Decisão histórica da Casa Branca encerra décadas de liderança americana na Organização das Nações Unidas e gera incertezas sobre o futuro de acordos climáticos e humanitários.
O mundo acordou em choque com o anúncio oficial da saída dos Estados Unidos da Organização das Nações Unidas (ONU). A decisão, que marca o rompimento de uma das parcerias mais influentes da história moderna, balançou as bolsas de valores e colocou líderes mundiais em reuniões de emergência. O movimento levanta dúvidas sobre o financiamento de programas de saúde, segurança e, principalmente, sobre a fiscalização de crimes ambientais na nossa região.
Por aqui, o pessoal já está comentando: se o Tio Sam resolveu desatracar a canoa da ONU, o banzeiro vai ser grande e pode sobrar até para os acordos que protegem o nosso beiradão. Quando o dono do motor resolve ir embora, quem fica na canoa tem que remar dobrado!

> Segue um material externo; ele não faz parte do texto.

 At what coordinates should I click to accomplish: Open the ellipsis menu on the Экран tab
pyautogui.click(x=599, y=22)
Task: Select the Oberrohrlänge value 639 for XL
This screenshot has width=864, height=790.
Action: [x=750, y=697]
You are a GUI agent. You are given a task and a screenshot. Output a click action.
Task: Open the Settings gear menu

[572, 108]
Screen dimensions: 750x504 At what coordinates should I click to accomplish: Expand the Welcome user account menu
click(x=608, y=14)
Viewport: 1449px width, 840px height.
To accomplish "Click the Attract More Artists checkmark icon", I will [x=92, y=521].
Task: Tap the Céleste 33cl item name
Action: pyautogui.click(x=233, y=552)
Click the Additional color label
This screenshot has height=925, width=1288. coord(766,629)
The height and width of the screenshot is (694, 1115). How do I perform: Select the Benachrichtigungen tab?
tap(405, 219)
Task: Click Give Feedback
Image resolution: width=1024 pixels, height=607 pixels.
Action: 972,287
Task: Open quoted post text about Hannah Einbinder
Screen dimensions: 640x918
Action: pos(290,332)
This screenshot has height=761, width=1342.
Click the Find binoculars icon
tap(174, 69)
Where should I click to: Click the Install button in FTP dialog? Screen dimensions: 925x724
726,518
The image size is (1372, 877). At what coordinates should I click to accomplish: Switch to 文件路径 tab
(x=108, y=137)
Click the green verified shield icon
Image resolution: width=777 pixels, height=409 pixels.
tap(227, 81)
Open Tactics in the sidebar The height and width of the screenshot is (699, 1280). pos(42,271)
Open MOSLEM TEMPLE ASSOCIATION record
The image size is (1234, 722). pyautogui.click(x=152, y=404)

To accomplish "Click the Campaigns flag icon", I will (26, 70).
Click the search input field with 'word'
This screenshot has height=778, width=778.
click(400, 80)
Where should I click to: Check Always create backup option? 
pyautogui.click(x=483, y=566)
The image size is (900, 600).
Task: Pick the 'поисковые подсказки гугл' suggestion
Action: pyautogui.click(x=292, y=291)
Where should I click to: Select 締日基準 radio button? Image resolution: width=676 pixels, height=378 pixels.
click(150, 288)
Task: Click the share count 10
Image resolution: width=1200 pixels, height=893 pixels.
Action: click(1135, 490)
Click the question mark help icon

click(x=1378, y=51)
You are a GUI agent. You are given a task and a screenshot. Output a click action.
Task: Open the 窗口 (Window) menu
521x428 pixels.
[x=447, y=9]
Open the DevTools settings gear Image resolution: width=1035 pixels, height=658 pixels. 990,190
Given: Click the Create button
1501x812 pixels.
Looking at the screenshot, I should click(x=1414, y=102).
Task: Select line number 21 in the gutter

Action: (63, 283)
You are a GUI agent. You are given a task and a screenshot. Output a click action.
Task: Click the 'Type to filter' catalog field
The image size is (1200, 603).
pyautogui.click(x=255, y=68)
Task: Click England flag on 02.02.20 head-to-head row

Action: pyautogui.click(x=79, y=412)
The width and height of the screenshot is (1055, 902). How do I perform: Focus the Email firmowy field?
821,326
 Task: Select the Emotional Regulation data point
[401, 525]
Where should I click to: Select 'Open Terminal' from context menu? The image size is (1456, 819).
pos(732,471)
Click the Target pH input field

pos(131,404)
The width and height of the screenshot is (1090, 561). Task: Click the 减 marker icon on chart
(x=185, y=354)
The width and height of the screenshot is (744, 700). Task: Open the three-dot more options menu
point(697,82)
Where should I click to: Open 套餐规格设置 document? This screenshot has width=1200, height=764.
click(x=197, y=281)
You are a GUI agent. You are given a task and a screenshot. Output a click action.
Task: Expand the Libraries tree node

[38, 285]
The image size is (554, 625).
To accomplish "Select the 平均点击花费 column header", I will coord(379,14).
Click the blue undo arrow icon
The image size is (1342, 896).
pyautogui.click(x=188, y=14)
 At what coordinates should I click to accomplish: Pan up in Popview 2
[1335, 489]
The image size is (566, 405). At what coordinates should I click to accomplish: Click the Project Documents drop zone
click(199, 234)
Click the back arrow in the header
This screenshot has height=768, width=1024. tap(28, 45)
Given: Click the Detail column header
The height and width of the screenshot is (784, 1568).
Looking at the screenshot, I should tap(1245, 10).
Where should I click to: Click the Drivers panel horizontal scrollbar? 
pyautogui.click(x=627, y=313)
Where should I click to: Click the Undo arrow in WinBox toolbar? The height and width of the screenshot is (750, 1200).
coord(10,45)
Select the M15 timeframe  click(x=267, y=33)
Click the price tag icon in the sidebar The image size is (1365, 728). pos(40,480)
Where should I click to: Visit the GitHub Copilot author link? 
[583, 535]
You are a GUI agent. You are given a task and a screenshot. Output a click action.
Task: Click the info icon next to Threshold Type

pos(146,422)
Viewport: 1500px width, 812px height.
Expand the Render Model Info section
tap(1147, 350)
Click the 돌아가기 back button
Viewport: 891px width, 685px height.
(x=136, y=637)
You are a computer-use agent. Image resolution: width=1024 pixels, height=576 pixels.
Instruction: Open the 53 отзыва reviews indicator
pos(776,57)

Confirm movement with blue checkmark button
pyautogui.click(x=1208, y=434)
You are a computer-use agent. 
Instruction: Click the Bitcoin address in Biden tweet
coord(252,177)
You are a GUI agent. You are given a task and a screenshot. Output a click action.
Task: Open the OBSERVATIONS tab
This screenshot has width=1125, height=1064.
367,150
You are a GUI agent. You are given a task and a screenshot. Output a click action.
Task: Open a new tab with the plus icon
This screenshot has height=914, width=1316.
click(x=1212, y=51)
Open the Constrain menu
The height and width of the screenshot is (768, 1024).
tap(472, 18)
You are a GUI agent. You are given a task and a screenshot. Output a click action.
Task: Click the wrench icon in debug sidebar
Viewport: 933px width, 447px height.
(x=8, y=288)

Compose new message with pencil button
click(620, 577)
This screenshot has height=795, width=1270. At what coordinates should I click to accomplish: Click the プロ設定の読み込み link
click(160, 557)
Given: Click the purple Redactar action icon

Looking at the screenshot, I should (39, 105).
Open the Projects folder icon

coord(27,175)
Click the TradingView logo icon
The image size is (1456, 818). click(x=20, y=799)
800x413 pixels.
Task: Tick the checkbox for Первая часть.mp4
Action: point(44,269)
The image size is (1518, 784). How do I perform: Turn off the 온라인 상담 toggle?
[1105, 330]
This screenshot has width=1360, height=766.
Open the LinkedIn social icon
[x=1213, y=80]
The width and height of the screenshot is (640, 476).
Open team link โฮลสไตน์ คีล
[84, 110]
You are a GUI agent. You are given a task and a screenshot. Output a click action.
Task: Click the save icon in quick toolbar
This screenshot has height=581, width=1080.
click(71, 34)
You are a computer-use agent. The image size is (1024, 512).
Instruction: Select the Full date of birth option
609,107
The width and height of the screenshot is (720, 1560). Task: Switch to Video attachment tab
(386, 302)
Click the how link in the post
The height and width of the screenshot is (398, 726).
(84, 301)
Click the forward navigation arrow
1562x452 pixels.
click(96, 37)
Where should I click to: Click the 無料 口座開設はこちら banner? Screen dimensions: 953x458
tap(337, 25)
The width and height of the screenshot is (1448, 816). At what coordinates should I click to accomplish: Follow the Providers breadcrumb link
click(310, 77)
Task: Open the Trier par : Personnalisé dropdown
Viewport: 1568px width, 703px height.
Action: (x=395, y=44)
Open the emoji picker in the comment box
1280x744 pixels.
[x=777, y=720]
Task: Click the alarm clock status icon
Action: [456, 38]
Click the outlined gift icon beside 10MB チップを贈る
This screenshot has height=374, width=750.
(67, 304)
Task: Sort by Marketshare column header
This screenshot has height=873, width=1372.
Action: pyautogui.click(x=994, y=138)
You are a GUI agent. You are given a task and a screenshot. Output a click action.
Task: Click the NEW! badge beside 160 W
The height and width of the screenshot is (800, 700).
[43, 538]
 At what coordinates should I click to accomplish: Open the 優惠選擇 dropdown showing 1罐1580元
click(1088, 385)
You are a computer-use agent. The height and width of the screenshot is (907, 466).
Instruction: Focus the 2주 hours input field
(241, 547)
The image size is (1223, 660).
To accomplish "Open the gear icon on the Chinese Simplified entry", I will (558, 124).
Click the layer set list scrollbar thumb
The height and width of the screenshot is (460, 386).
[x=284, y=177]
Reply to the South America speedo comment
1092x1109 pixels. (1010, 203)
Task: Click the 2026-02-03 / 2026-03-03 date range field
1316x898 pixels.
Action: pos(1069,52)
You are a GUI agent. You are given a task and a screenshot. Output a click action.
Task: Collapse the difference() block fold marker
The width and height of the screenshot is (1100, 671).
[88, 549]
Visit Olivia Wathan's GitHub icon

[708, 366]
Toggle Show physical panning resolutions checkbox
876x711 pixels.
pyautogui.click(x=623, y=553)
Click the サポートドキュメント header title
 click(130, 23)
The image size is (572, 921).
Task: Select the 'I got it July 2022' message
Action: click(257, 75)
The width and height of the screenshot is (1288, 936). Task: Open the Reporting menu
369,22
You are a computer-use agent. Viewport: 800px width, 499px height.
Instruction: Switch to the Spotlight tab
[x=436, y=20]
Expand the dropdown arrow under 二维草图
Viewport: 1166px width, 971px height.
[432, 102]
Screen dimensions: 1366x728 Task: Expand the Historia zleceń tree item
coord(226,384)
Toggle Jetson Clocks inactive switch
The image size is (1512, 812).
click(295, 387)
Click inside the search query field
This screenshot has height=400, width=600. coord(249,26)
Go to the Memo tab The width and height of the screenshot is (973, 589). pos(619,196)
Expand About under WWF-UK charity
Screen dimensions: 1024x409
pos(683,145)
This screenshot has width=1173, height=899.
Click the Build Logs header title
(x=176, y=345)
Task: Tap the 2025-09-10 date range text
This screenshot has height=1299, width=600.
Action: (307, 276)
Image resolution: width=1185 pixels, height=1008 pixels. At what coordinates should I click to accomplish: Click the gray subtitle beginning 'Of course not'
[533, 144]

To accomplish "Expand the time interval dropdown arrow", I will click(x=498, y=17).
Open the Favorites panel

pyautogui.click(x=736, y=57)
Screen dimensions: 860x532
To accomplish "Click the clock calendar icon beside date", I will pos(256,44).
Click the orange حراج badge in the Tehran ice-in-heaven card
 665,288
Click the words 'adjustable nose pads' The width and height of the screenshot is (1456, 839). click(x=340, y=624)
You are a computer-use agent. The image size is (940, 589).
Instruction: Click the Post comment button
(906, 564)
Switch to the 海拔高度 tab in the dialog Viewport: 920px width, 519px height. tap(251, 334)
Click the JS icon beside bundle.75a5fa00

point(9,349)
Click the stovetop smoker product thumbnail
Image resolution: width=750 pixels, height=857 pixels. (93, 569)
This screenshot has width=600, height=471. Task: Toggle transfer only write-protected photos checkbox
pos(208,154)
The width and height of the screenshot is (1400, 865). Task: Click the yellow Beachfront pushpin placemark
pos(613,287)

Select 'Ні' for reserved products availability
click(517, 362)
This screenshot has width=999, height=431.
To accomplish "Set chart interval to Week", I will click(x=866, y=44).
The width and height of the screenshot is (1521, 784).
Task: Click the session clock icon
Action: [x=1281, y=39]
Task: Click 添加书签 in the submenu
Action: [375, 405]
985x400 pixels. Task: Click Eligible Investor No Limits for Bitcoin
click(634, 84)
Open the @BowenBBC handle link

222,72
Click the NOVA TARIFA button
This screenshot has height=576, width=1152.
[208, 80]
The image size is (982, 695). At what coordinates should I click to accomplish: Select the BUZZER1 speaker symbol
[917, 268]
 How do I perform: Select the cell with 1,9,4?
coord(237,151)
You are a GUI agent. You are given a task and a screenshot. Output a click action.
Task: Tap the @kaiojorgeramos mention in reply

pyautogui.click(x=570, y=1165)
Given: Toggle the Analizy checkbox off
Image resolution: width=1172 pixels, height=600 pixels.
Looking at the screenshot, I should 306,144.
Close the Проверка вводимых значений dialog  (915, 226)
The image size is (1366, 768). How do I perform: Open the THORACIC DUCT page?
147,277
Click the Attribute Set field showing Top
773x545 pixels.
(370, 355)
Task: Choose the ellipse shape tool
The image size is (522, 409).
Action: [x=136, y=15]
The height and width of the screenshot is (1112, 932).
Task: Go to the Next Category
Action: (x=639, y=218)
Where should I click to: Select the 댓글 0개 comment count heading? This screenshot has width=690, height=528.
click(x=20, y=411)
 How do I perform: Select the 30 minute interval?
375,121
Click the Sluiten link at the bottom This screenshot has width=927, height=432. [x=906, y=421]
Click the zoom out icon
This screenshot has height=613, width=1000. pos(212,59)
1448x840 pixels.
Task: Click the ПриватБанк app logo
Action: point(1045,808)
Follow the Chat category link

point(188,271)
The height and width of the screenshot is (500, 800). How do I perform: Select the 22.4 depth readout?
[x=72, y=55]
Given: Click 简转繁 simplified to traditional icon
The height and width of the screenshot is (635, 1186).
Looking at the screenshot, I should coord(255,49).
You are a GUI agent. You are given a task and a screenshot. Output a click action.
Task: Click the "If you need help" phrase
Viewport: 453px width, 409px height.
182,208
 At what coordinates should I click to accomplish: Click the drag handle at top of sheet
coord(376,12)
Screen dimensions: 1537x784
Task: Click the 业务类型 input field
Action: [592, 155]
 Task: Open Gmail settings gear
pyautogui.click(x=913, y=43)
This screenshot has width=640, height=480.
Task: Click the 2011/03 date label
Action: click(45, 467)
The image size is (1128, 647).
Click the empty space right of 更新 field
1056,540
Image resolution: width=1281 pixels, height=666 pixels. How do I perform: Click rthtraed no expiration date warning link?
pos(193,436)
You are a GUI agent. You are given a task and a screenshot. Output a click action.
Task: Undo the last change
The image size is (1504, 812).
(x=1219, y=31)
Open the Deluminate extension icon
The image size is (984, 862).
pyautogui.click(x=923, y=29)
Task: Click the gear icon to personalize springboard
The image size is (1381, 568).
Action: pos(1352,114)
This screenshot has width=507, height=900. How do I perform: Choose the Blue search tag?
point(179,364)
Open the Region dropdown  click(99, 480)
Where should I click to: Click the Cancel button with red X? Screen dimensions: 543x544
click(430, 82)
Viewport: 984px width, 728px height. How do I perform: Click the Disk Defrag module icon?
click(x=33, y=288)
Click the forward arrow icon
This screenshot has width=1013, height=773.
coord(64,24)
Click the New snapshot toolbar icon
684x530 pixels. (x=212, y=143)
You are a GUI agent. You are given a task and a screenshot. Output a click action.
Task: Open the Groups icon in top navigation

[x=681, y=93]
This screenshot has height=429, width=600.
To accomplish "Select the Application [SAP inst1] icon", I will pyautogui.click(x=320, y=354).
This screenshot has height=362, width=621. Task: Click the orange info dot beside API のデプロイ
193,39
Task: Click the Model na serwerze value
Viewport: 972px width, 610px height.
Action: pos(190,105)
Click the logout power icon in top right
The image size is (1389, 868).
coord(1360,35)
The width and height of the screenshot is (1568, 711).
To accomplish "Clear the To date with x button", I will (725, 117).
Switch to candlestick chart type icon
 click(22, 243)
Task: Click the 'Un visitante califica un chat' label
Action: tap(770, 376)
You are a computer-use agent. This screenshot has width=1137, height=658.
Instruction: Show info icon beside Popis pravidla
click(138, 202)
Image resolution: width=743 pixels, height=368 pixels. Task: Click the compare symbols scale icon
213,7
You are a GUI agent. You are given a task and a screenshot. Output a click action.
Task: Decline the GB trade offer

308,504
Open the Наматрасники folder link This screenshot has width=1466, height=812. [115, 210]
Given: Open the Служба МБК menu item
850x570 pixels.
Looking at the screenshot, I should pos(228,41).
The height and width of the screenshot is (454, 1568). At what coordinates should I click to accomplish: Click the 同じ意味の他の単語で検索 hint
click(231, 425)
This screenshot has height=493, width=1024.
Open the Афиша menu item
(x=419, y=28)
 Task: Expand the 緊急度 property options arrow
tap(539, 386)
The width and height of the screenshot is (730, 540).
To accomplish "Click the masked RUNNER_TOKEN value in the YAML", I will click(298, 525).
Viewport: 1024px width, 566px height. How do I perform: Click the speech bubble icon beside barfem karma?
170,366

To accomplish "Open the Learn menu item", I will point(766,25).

A saída americana implica na retirada de bilhões de dólares em fundos que sustentam missões de paz e órgãos como a OMS e a UNESCO. Especialistas alertam que, sem o monitoramento internacional e a pressão diplomática dos EUA dentro da organização, temas sensíveis como a preservação da Amazônia podem perder força na agenda global.
Enquanto a comunidade internacional tenta entender os próximos passos, governos de diversos países já se manifestam, classificando a decisão como um “retrocesso para a paz mundial”. O governo brasileiro ainda não emitiu uma nota oficial detalhada, mas o clima no Itamaraty é de vigilância total, dado o impacto que isso pode ter nas exportações e nos investimentos estrangeiros no país.
Para Juruti e outras cidades da Amazônia, o foco volta-se para as ONGs e projetos de sustentabilidade que dependem de repasses internacionais, que agora entram em uma zona de incerteza sem precedentes.